I heard from a very experienced centipede keeper, and i quote; "No S heros on a first time hit would hurt superrrr bad, but considering what he's taken, I'm a tiny bit surprised."

This was a response when I asked whether he thought it was a overreaction.

Reactions: Agree 1


----------



## dangerforceidle (Dec 22, 2017)

emplosion said:


> I'm not really a huge fan of this guys content. A lot of it feels forced and accentuated.


I think his content is aimed at younger audiences, trying to foster an interest in the natural world.  His facts aren't perfect, and it's clear that his knowledge of invertebrates in general is pretty lacking, but otherwise I think he does a decent job of building excitement and curiousity.  Facts can always be corrected or updated as one learns, but creating an interest and desire to learn about nature is important and can be more difficult to achieve.

He's not perfect, but he has his place.

Reactions: Like 2 | Agree 4


----------



## LawnShrimp (Dec 22, 2017)

Agreed here; he probably is overreacting. I mean, the guy does stuff like this pretty often from the look of his channel. I doubt that even a big heros will be able to physically knock over an adult male human, let alone make one that practically gets bitten by stuff for fun (or views) writhe in the dirt. (I mean, I would though. )
Heros is still pretty bad though, and some larger specimens have been compared to rattlesnakes in terms of pain. I don't doubt it hurt a lot, just that he's exaggerating quite a bit. If he is that susceptible to venoms, maybe he shouldn't be doing this regularly.

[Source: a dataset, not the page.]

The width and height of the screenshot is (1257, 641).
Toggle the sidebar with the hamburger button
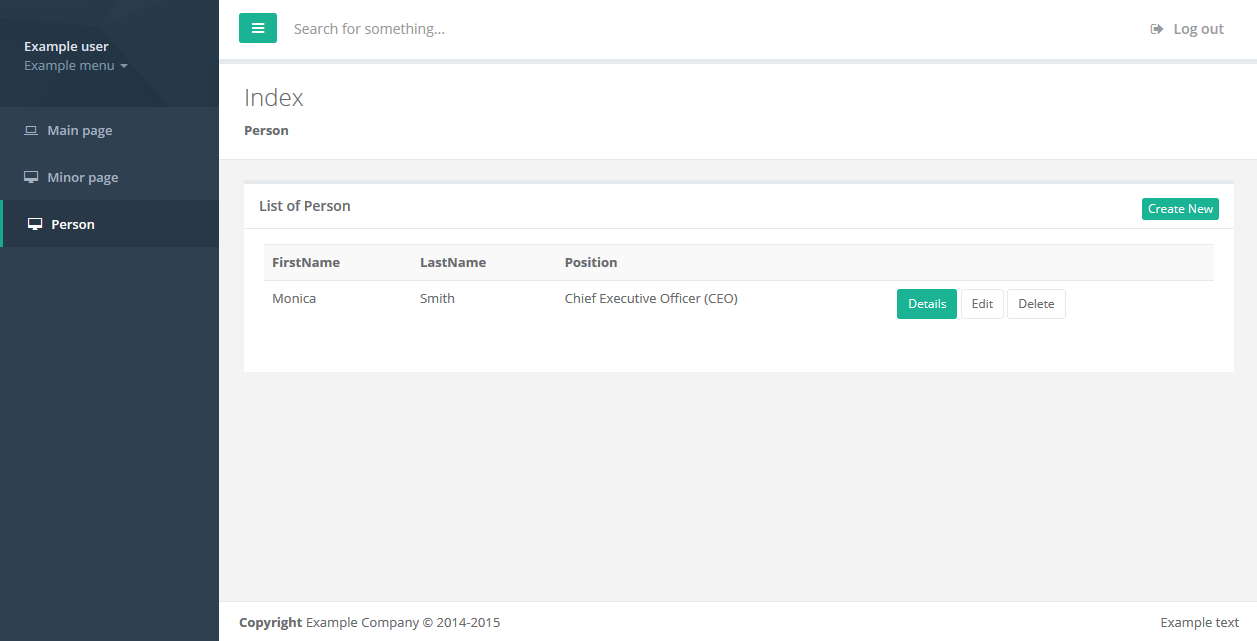(x=257, y=28)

Still, I gotta say, most species still hurt way more than heros. From what I've seen, pain scale for most people is like loosely this: [EDIT; fixed an error] rhysida, otostigmus sp. < polymorpha < ethmostigmus sp. < mutilans < SA giants <heros < alternans < subspinipes < hainanum < hardwickei, dehaani < Riau Giant.

Reactions: Like 1


----------



## Ratmosphere (Dec 22, 2017)

SA giant bites are worse than heros?


----------



## Staehilomyces (Dec 22, 2017)

I disagree with that. Centipede Whisperer, who has been envenomated by a lot of pedes, says they're stronger than polymorpha but weaker than heros. Also, I think some forms of E. trigonopodus are probably weaker than polymorpha.


----------



## LawnShrimp (Dec 22, 2017)

Staehilomyces said:


> I disagree with that. Centipede Whisperer, who has been envenomated by a lot of pedes, says they're stronger than polymorpha but weaker than heros. Also, I think some forms of E. trigonopodus are probably weaker than polymorpha.


Fixed. 

I remembered he compared them to heros, but not in which direction. Thanks for clarification! Regardless, heros is about midway in the pain scale, definitely not at the bottom or the top.

Reactions: Agree 1


----------



## Staehilomyces (Dec 22, 2017)

I'd say it's substantially above midway; only S. alternans and the Asian pedes surpass it.


----------



## Dennis Nedry (Dec 23, 2017)

LawnShrimp said:


> Agreed here; he probably is overreacting. I mean, the guy does stuff like this pretty often from the look of his channel. I doubt that even a big heros will be able to physically knock over an adult male human, let alone make one that practically gets bitten by stuff for fun (or views) writhe in the dirt. (I mean, I would though. )
> Heros is still pretty bad though, and some larger specimens have been compared to rattlesnakes in terms of pain. I don't doubt it hurt a lot, just that he's exaggerating quite a bit. If he is that susceptible to venoms, maybe he shouldn't be doing this regularly.
> 
> Still, I gotta say, most species still hurt way more than heros. From what I've seen, pain scale for most people is like loosely this: [EDIT; fixed an error] rhysida, otostigmus sp. < polymorpha < ethmostigmus sp. < mutilans < SA giants <heros < alternans < subspinipes < hainanum < hardwickei, dehaani < Riau Giant.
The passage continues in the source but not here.